Clarke v Acadia-Washington Sq. Tower 2, LLC |
2019 NY Slip Op 06469 |
Decided on September 11, 2019 |
Appellate Division, Second Department |
Published by New York State Law Reporting Bureau pursuant to Judiciary Law § 431. |
This opinion is uncorrected and subject to revision before publication in the Official Reports. |
Decided on September 11, 2019 SUPREME COURT OF THE STATE OF NEW YORK Appellate Division, Second Judicial Department
LEONARD B. AUSTIN, J.P.
JOHN M. LEVENTHAL
SHERI S. ROMAN
HECTOR D. LASALLE, JJ.
2018-04749
(Index No. 509907/15)
v
Acadia-Washington Square Tower 2, LLC, et al., appellants, et al., defendants.
Wilson, Elser, Moskowitz Edelman & Dicker, LLP, White Plains, NY (Robert W. Gordon of counsel), for appellants.
Burns & Harris, New York, NY (Blake G. Goldfarb and Jason Steinberg of counsel), for respondents.
DECISION & ORDER
In an action to recover damages for personal injuries, etc., the defendants Acadia-Washington Square Tower 2, LLC, ACRS II, LLC, Alamo City Point, LLC, Albee Development, LLC, Albee Retail Development, LLC, Board of Managers for City Point Condominium, Capitol Fire Sprinkler Co. of L.I., LLC, and City of New York appeal from an order of the Supreme Court, Kings County (Debra Silber, J.), dated March 29, 2018. The order granted the plaintiffs' motion, inter alia, pursuant to CPLR 3025(b) for leave to amend the complaint to add a cause of action alleging a violation of Labor Law § 240.

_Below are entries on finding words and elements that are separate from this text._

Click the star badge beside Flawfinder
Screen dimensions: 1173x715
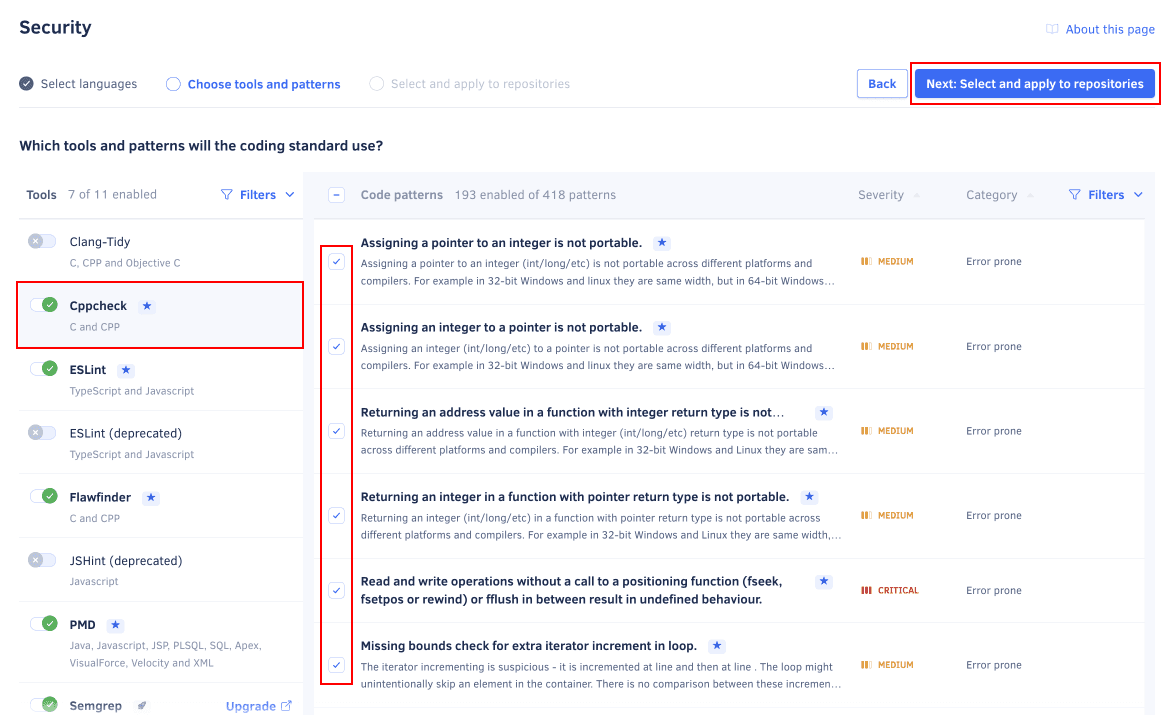(151, 497)
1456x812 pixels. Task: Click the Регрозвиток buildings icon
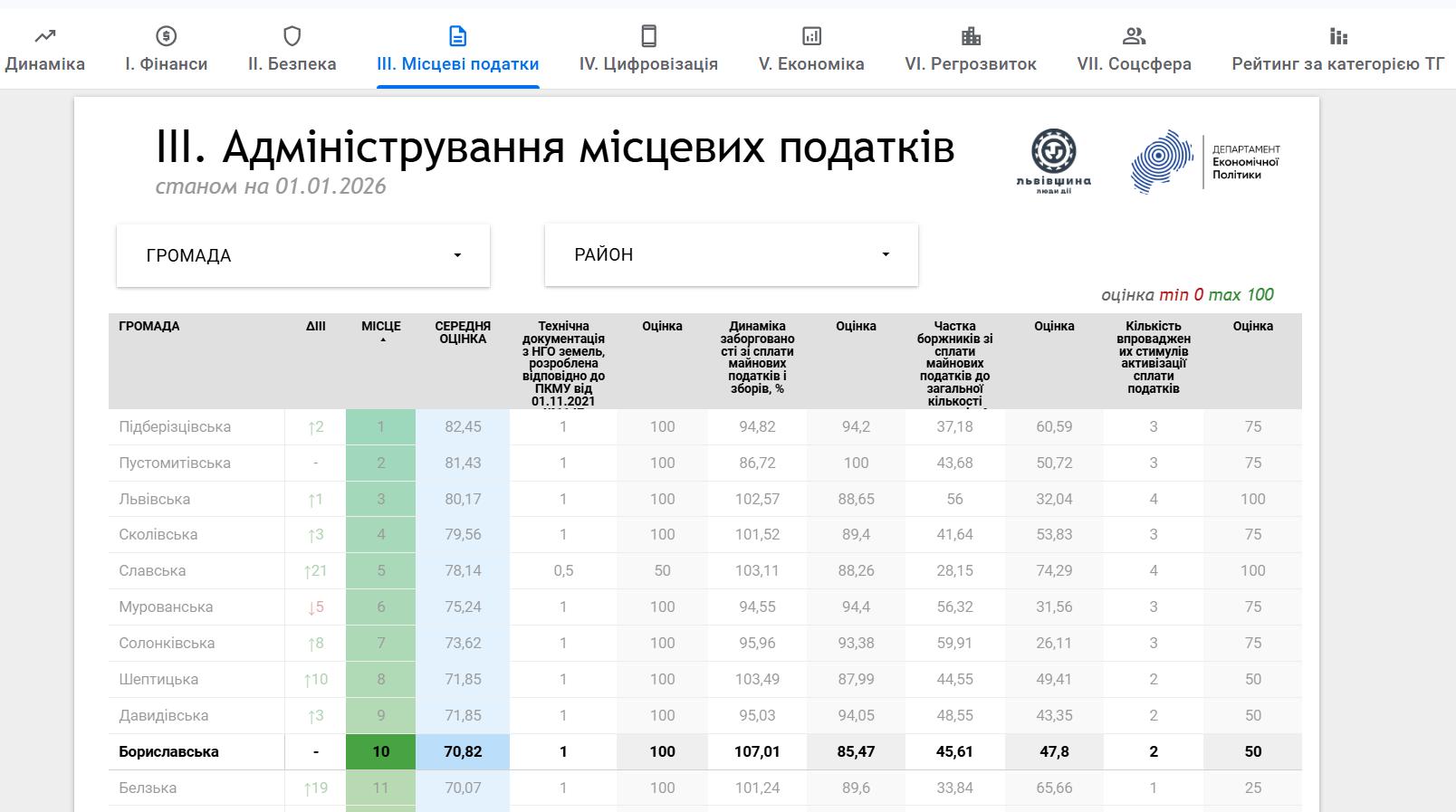pyautogui.click(x=971, y=36)

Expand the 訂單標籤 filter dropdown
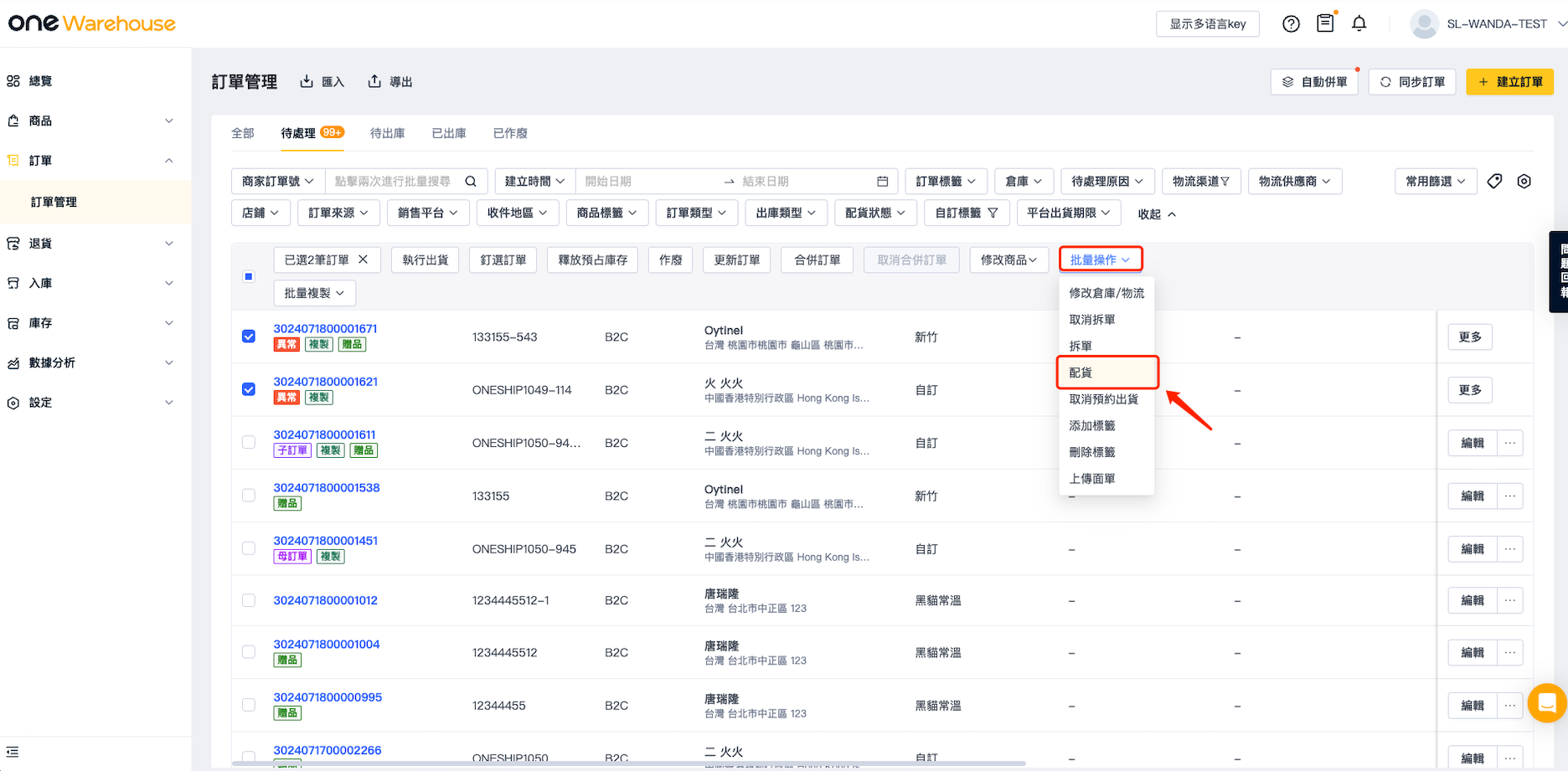coord(946,181)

ORDERED that the order is affirmed, with costs.
On March 2, 2015, the plaintiff Omroy Clarke (hereinafter the injured plaintiff), a sheet metal mechanic, allegedly was injured when he fell on a slippery wooden ramp while walking backwards and pulling a loaded pallet jack at a construction site located in Brooklyn. The injured plaintiff, and his wife suing derivatively, commenced this action against the appellants, among others, asserting causes of action alleging violations of Labor Law §§ 200 and 241(6), and common-law negligence.
By notice of motion dated February 6, 2018, the plaintiffs moved, inter alia, for leave to amend the complaint to add a cause of action alleging a violation of Labor Law § 240. The appellants opposed the motion. In an order dated March 29, 2018, the Supreme Court granted the motion. The appellants appeal, and we affirm.

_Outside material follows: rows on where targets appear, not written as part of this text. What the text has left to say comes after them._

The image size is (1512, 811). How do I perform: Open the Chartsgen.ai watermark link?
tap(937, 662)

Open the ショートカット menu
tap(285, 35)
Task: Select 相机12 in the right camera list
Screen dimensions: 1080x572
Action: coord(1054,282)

"In the absence of prejudice or surprise resulting directly from the delay in seeking leave, applications to amend or supplement a pleading are to be freely granted unless the proposed amendment is palpably insufficient or patently devoid of merit'" (Myung Hwa Jang v Mang, 164 AD3d 803, 804, quoting Lucido v Mancuso, 49 AD3d 220, 222; see CPLR 3025[b]; US Bank N.A. v Murillo, 171 AD3d 984, 985). "Where this standard is met, no evidentiary showing of merit is required in a motion to amend the complaint under CPLR 3025(b)" (US Bank N.A. v Murillo, 171 [*2]AD3d at 985-986; see Lucido v Mancuso, 49 AD3d at 229). The determination to permit or deny amendment is committed to the sound discretion of the trial court (see CPLR 3025[b]; Edenwald Contr. Co. v City of New York, 60 NY2d 957, 959; US Bank N.A. v Murillo, 171 AD3d at 986).
Here, contrary to the appellants' contentions, they failed to establish that they were directly prejudiced or surprised by the plaintiffs' delay in seeking leave to amend the complaint to add a cause of action asserting a violation of Labor Law § 240 (see Kimso Apts., LLC v Gandhi, 24 NY3d 403, 411; US Bank N.A. v Murillo, 171 AD3d at 986). Indeed, the plaintiffs' notice of claim against the defendant City of New York included a claimed violation of Labor Law § 240. Since the proposed amendment was not palpably insufficient or patently devoid of merit, we agree with the Supreme Court's determination granting the plaintiffs' motion (see Ramos v Baker, 91 AD3d 930, 932).
AUSTIN, J.P., LEVENTHAL, ROMAN and LASALLE, JJ., concur.